Por José Maragall
En cierto relato tanto Heródoto y Tucidides narran sobre la famosa batalla de Salamina en Grecia, algo que, si no hubiese sido tanto por la audacia y complacencia de alguno de estos estrategas que dieron pie a este relato, sin duda el mundo occidental no sería tal como lo conocemos en la actualidad.
Todo comienza después del saqueo de Atenas 480 A.C. por el ejército de Xerjes, donde se reunieron varios caudillos atenienses y algunos aliados espartanos con el objeto de ver cuáles eran las mejores decisiones que impidieran la inevitable ruina y caída de la patria.
En esa reunión las opiniones estaban demasiado divididas y sin ningún objetivo en determinar cuál era el mejor sitio donde sería más conveniente dar la mejor batalla.
Unos capitaneados por el general de la tropa Euribiade, los otros inspirados por el político y militar Temistocles; el primero decía que deberían de dar combate desde el istmo de Corintio, donde estaban reunidos todos los ejércitos de tierra y con ello ganarían; el segundo afirmaba que el lugar de mayor ventaja para la lucha era Salamina, un pequeño estrecho en las cuales se movían los navíos de Xerjes.
Ante la nula disyuntiva viable, esto provocó una calurosa discusión al grado de que Euribiade tomara un bastón para amenazar a Temístocles, este le dijo sin inmutación alguna “Pega, pero escucha” y continúo dando las razones por que Salamania pensaba era la mejor decisión a tomar.
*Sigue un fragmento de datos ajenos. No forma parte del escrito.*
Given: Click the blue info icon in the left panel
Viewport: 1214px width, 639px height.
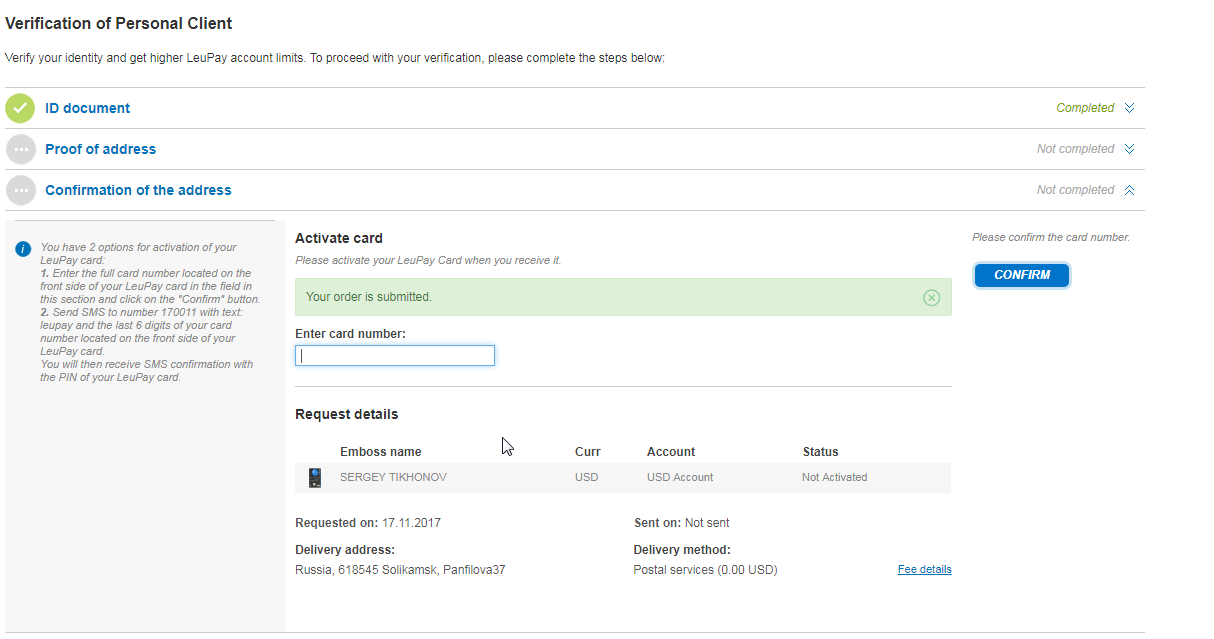Looking at the screenshot, I should tap(23, 249).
Fue que al final de la batalla lograrían prevalecer, obteniendo la formidable y grandiosa victoria que salvaría a toda Grecia.
Después de escuchar este relato, donde todo se mejora con el saber escuchar y saber entender, aquí no se trata de ideas, si no buscar lo que parezca mejor para el país, algo en México no se da pues se pega y no se escucha todo en relación a la tan trillada y analizada reforma judicial que se convirtió en todo un caos hasta para los mismos constituyentes que la crearon, no solo en lo relativo a los jueces sin rostro, si no en lo que está plasmado en la misma reforma cometiendo los más burdos errores, tanto en redacción como en semántica, sin hablar sobre supremacía constitucional poniendo en riesgo una figura importante la cual es la retroactividad.
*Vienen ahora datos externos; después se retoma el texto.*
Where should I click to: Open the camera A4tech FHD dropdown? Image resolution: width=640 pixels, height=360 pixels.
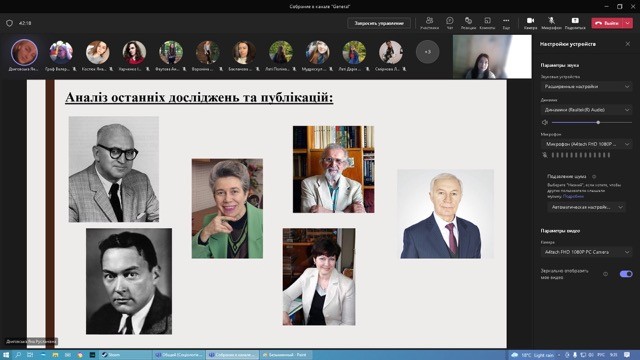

Esta reforma que parece que la hicieron unos novatos en el derecho constitucional y hasta maestros de la UNAM, parecen unos completos neófitos, sin mencionar un ex ministros y ex ministras en retiro que no se sabe en ciencia cierta que hacían, ocupaban el cargo en SCJN, asesorando las iniciativas y contradiciéndose entre las mismas.
Esta reforma que ni siquiera se tomaron la delicadeza de leer y menos analizarlas, un fastrack o simplemente levanta dedos a ciegas sin ver la interpretación de una ley que es violatoria a las garantías mas fundamentales de los mexicanos
Queda claro que con el solo hecho de ser parte del oficialismo tienen esa puerta giratoria de cual tanto se hablado y escrito, pero esa puerta giratoria será para los allegados a cierto grupo político dominante.